Sun Oracle Database machine arrives!

Let the games begin...

I will post some informational links as they are available. Pretty exciting stuff!

Wednesday Jun 17, 2009

Chronology of Sun technology for Oracle performance

With the pending buyout of Sun by Oracle still fresh in our minds, a recent email thread emerged wanting to put together a time-line of technologies created to help Sun servers run Oracle better. This seemed like a great way to start off the Oracle Performance portion of the Performance Technologies group new wiki. I hope you enjoy this overview of the key technologies used to optimize Oracle performance on Sun servers.

Monday Apr 20, 2009

Oracle buys Sun! Dtrace probes for Oracle?

As a Sun engineer who specializes on Oracle performance, I am pretty excited for the future. Sun and Oracle have been working together closely for years, but this will allow for even closer integration and innovation.

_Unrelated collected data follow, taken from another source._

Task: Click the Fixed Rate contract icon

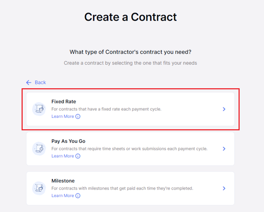Action: coord(39,109)
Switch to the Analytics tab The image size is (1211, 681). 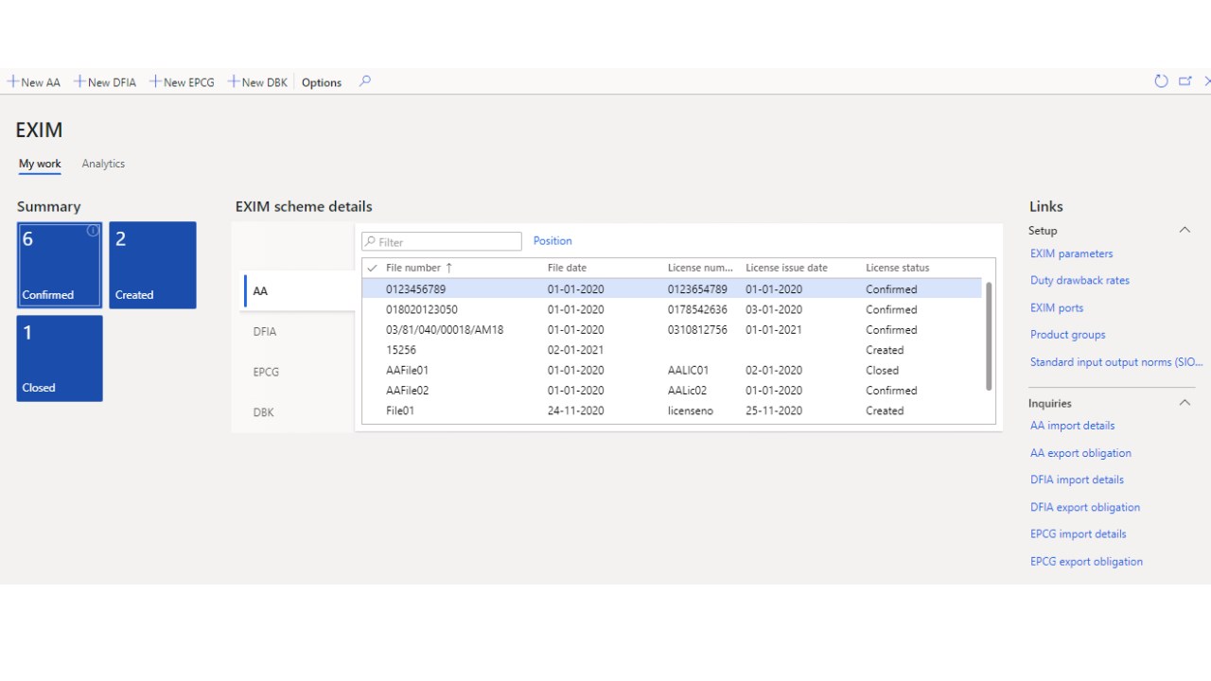[103, 164]
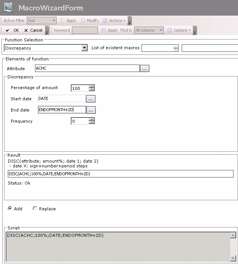
Task: Decrease the Frequency spinner value
Action: [92, 123]
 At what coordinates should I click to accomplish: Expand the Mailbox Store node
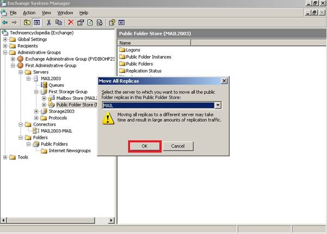[x=44, y=98]
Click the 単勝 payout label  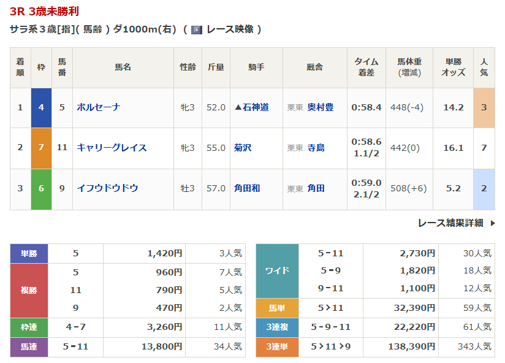29,253
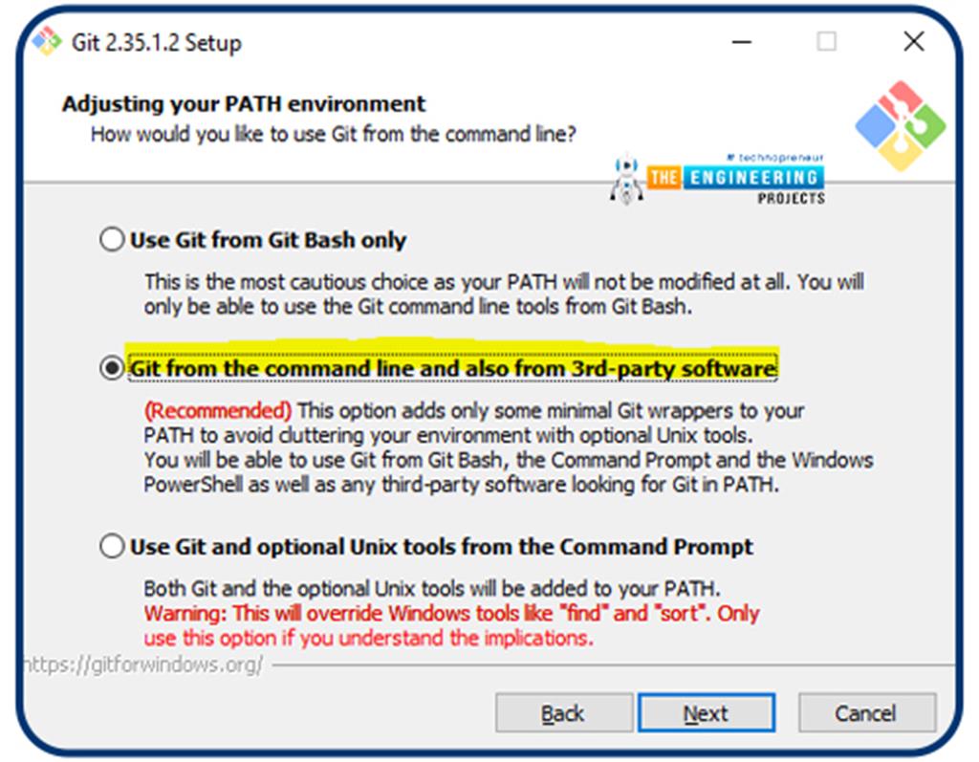Click the red Warning text about Windows tools
The width and height of the screenshot is (979, 762).
[451, 626]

Could you imagine... "Dtrace probes for Oracle?" How cool would that be?

Time will tell innovations will come out of this acquisition, but I for one am pretty excited... Certainly, much more so than last week :) Heck, I now get to work with my old buddy Kevin Closson, the Exadata performance guru. Should be a fun ride ahead.

Tuesday Dec 09, 2008

Oracle analysis 101 : Begining analysis techniques

Recently, I was asked to present beginning Oracle analysis techniques to an internal audience of Sun engineers. This presentation was a lot of fun to put together and was well received. After cleaning it up a bit and taking out the boring internal Sun stuff, I thought the presentation might be useful to a larger audience. This presentation focuses on problem statement, environmental, and basic AWR/Statspack analysis.

If you find this useful or have suggestions, drop me a note.

Saturday Nov 08, 2008

Virtual CPUs effect on Oracle SGA allocations.

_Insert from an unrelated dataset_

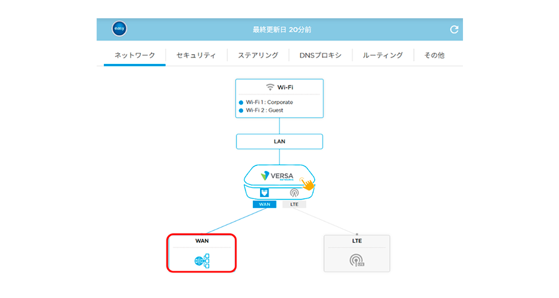The height and width of the screenshot is (298, 559).
Task: Click the easy logo badge
Action: 119,29
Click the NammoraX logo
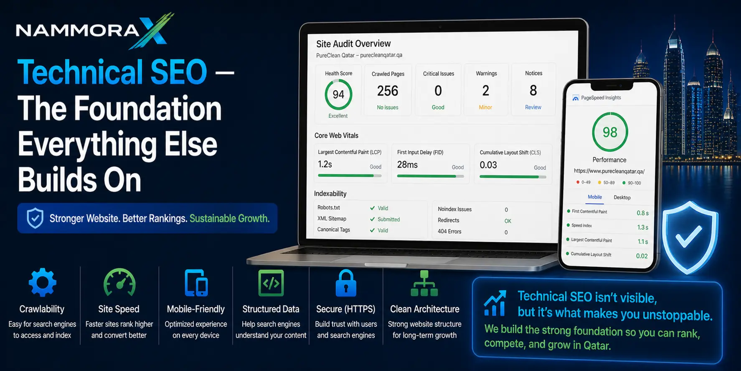 (95, 30)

Several years ago, I wrote about how Oracle views multi-threaded processors. At the time we were just introducing a dual-core processor. This doubling of the number of cores was presented by Solaris as virtual CPUs and Oracle would automatically size the CPU_COUNT accordingly. But what happens when you introduce a 1RU server that has 128 virtual CPUs?

The UltraSPARC T1/T2/T2+ servers have many threads or virtual CPUs. The CPU_COUNT on these systems is sized no different than before. So, the newly introduced T5540 with 4xUltraSPARC T2+ processors would have 256 threads and CPU_COUNT would be set to 256.

So, what does CPU_COUNT have to do with memory?

Thanks to my friends in the Oracle Real World Performance group, I was made aware that Oracle uses CPU_COUNT to size the minimum amount of SGA allowed. In one particular case, the DBA was trying to allocate 70 database instances on a T5140 with 64GB of memory and 128 virtual CPUs. Needless to say, the SGA_TARGET would have to be set fairly low in-order to accomplish this task. A SGA_TARGET was set to 256MB, but the following error was encountered.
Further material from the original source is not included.